§ TASK DIRECTIONS
Give back exactly the lines from the start of the listing to the line containing "Click the Transform", inclusive, and nothing beyond them.

════════

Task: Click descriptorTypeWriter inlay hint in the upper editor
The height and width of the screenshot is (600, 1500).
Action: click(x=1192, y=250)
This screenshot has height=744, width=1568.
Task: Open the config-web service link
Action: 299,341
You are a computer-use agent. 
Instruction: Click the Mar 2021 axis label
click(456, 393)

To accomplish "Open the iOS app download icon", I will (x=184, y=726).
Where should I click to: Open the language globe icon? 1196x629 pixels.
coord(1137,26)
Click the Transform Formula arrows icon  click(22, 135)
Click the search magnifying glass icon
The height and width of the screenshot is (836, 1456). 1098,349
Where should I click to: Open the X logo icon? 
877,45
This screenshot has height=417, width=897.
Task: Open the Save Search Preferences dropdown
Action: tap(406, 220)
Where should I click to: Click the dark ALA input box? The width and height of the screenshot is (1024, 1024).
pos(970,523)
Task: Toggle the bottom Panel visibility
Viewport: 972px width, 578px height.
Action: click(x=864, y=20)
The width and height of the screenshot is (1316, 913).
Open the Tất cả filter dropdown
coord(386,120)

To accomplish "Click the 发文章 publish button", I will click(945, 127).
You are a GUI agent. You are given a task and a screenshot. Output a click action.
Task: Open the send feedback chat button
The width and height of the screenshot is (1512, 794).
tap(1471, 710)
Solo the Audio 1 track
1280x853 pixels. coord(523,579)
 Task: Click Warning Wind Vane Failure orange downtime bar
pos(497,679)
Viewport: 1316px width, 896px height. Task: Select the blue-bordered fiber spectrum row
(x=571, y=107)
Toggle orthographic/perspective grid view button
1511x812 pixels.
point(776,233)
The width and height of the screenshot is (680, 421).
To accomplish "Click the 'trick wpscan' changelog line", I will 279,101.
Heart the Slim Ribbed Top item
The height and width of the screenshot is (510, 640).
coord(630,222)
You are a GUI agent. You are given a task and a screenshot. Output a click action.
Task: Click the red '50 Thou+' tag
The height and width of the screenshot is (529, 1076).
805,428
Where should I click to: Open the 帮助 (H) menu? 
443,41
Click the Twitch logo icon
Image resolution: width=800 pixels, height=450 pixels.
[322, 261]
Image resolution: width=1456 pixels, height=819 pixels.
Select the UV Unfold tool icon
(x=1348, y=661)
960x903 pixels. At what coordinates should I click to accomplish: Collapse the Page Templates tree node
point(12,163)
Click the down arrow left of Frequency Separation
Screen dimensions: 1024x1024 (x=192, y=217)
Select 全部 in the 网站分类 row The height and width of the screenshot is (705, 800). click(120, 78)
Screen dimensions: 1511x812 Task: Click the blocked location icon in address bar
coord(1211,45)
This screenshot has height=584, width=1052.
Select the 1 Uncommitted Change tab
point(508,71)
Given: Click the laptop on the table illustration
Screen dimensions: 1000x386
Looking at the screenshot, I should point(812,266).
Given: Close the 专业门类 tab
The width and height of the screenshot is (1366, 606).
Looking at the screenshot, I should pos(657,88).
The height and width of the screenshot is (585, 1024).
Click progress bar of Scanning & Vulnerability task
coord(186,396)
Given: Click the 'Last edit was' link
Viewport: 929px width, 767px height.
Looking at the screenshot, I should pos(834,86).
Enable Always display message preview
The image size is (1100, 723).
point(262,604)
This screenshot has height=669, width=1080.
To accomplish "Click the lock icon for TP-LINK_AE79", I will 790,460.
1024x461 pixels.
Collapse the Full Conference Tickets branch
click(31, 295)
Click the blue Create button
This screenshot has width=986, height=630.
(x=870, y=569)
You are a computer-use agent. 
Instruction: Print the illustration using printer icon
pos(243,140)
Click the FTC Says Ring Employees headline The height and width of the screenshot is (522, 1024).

════════

§ ANSWER SECTION
Task: Click descriptorTypeWriter inlay hint in the upper editor
The height and width of the screenshot is (600, 1500).
Action: click(x=1192, y=250)
This screenshot has height=744, width=1568.
Task: Open the config-web service link
Action: 299,341
You are a computer-use agent. 
Instruction: Click the Mar 2021 axis label
click(456, 393)

To accomplish "Open the iOS app download icon", I will (x=184, y=726).
Where should I click to: Open the language globe icon? 1196x629 pixels.
coord(1137,26)
Click the Transform Formula arrows icon  click(22, 135)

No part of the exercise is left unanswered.